--- The records Enclosed Below ---
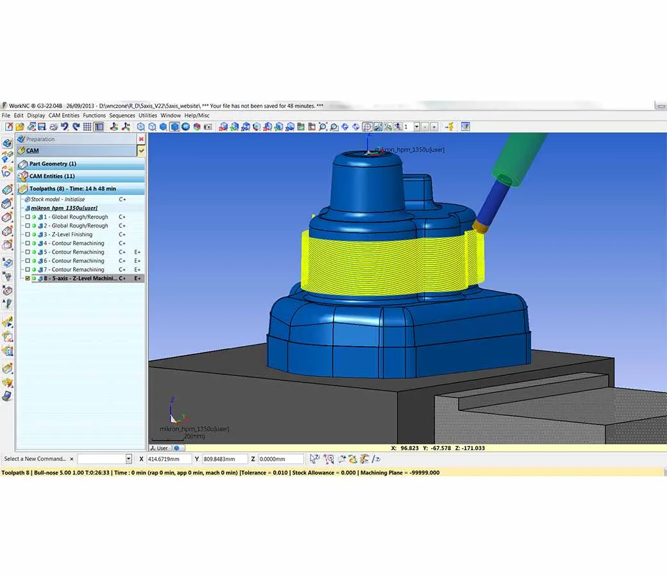Select the shaded view cube icon on toolbar
The height and width of the screenshot is (577, 667).
(x=174, y=126)
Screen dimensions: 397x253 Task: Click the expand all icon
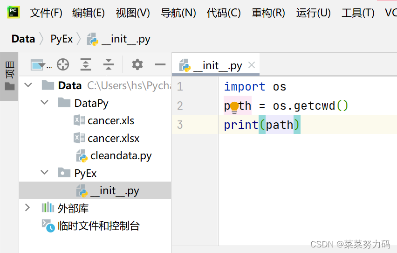(x=86, y=64)
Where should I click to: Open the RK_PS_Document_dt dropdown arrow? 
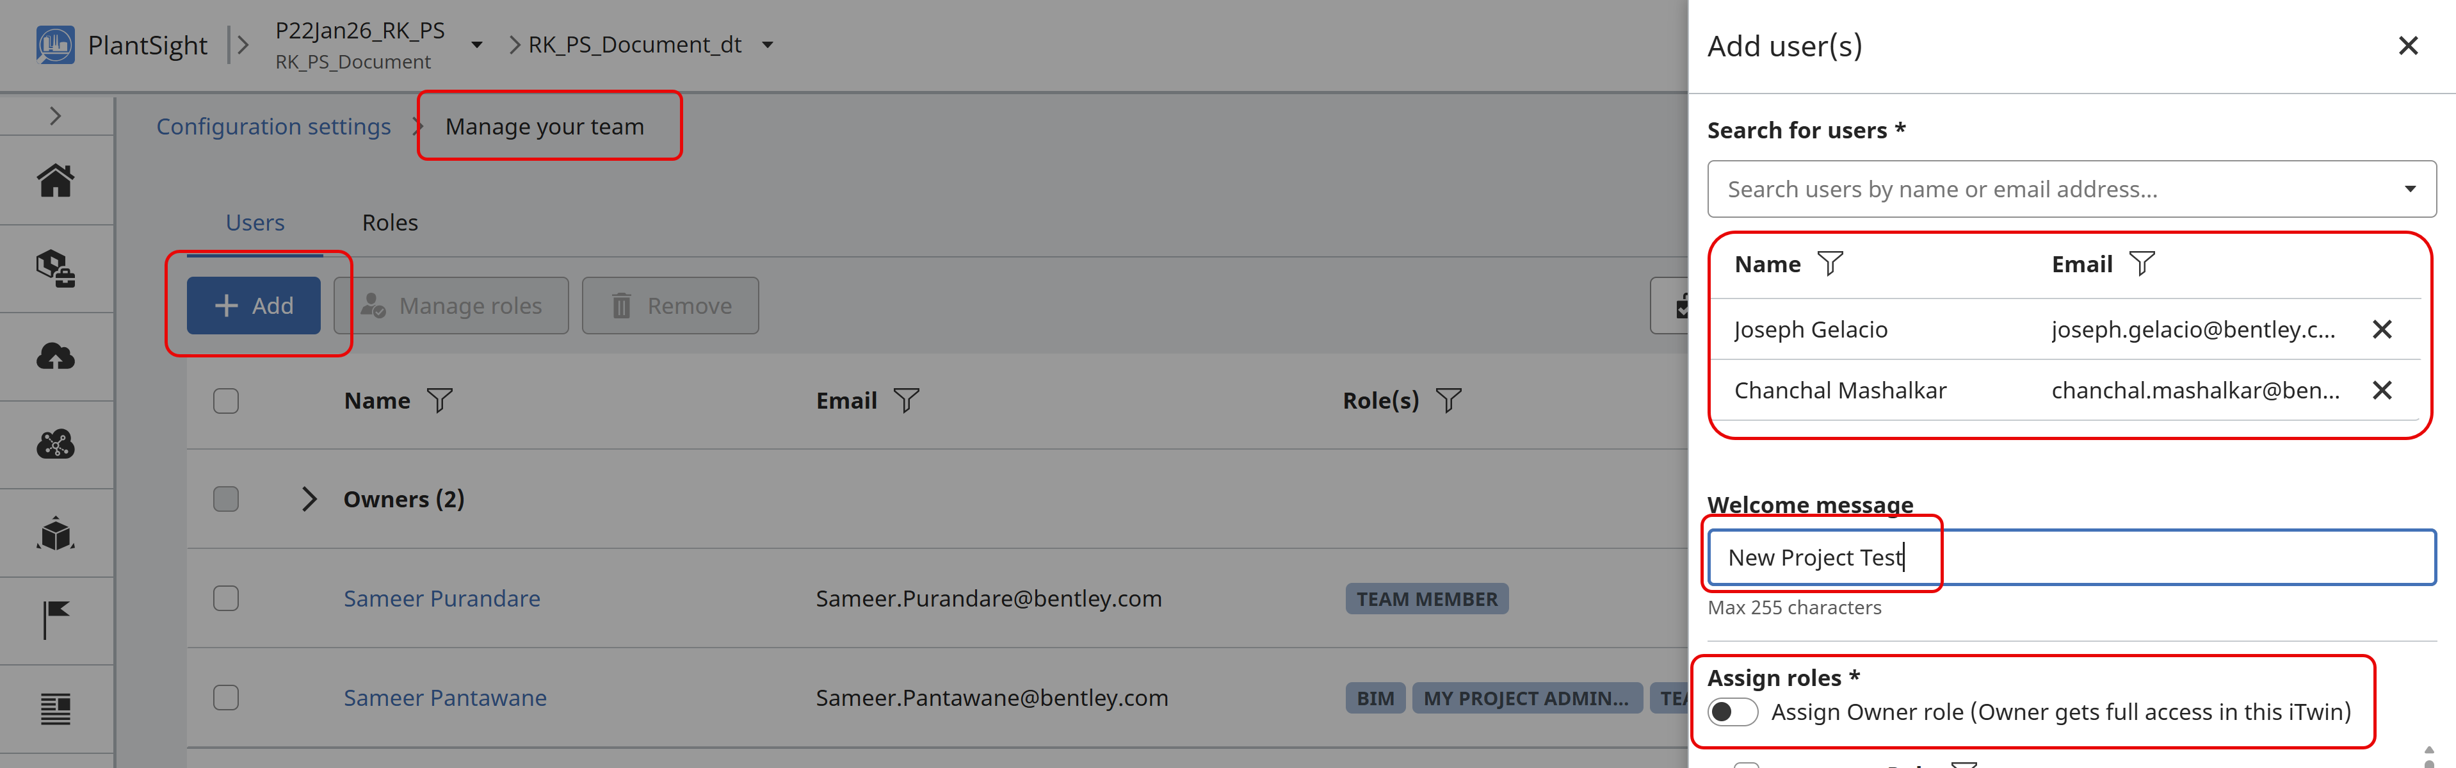[x=768, y=45]
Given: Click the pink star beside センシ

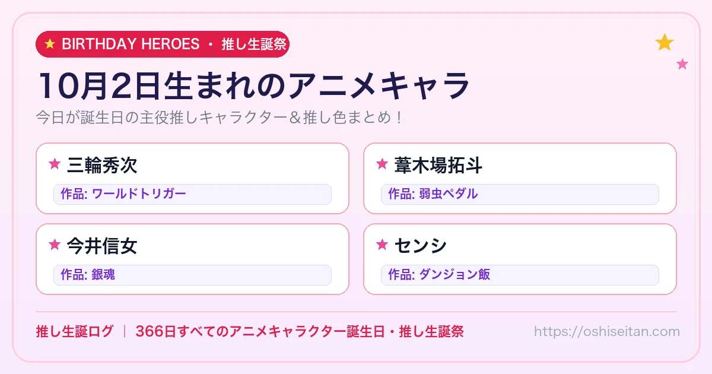Looking at the screenshot, I should (x=382, y=245).
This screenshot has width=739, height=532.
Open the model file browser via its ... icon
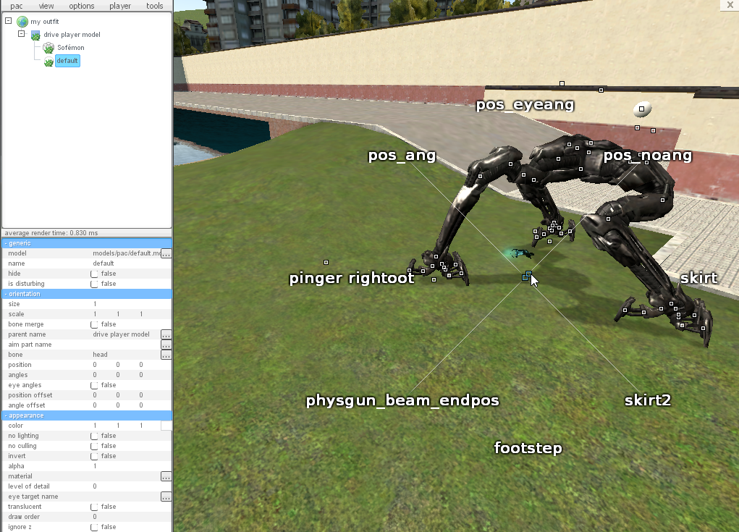pos(166,253)
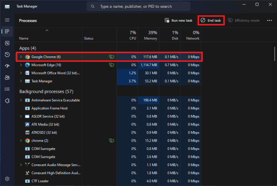Expand the Microsoft Edge (16) process group

click(x=21, y=65)
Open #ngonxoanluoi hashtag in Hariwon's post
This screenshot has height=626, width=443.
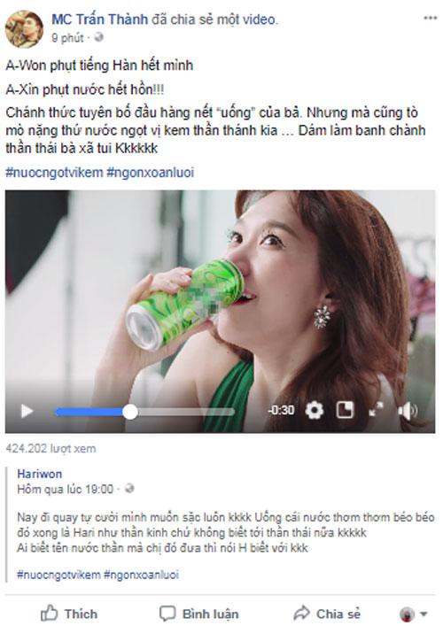click(141, 575)
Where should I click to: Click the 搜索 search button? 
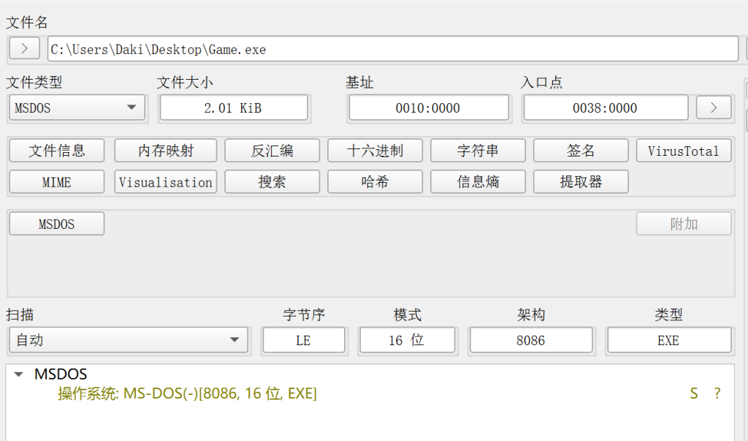272,182
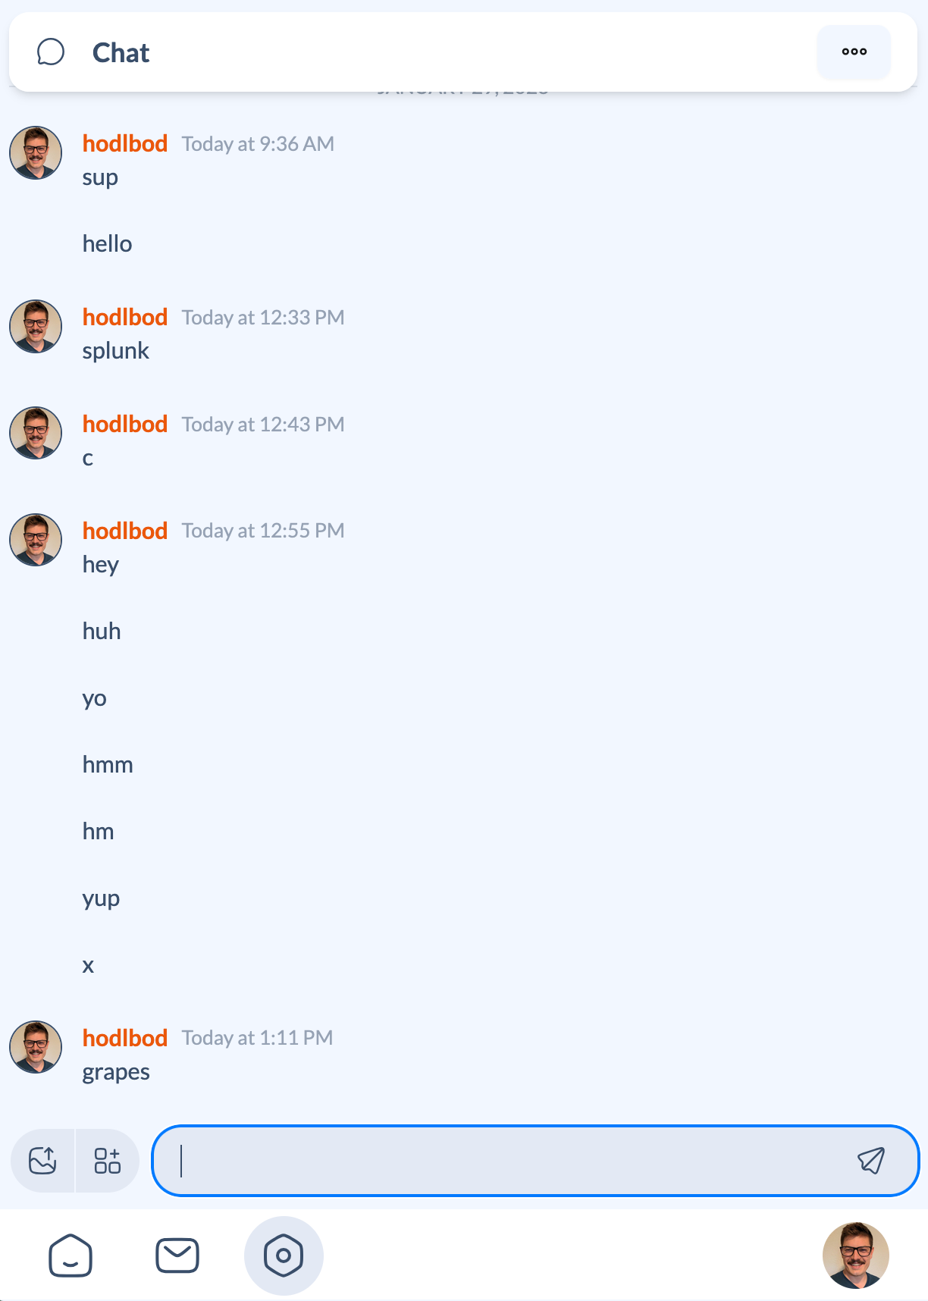Click the "Today at 1:11 PM" timestamp

tap(257, 1038)
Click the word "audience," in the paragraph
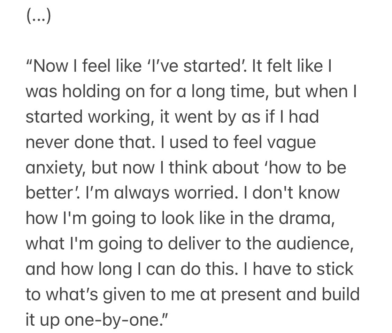This screenshot has height=333, width=392. tap(315, 244)
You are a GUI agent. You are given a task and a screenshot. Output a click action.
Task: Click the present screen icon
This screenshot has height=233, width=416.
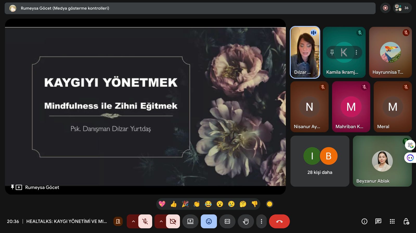[x=190, y=221]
--- End of Enclosed The records ---
_Your instructions_: Within the listing above, copy exactly the lines that start at the one with "Screen dimensions: 397x253" and continue through the one with "This screenshot has width=739, height=532.". Omit pictures.

_Solved problem_:
Screen dimensions: 397x253 Task: Click the expand all icon
(x=86, y=64)
Where should I click to: Open the RK_PS_Document_dt dropdown arrow? 
[x=768, y=45]
Given: Click the pink star beside センシ

Looking at the screenshot, I should (x=382, y=245).
This screenshot has width=739, height=532.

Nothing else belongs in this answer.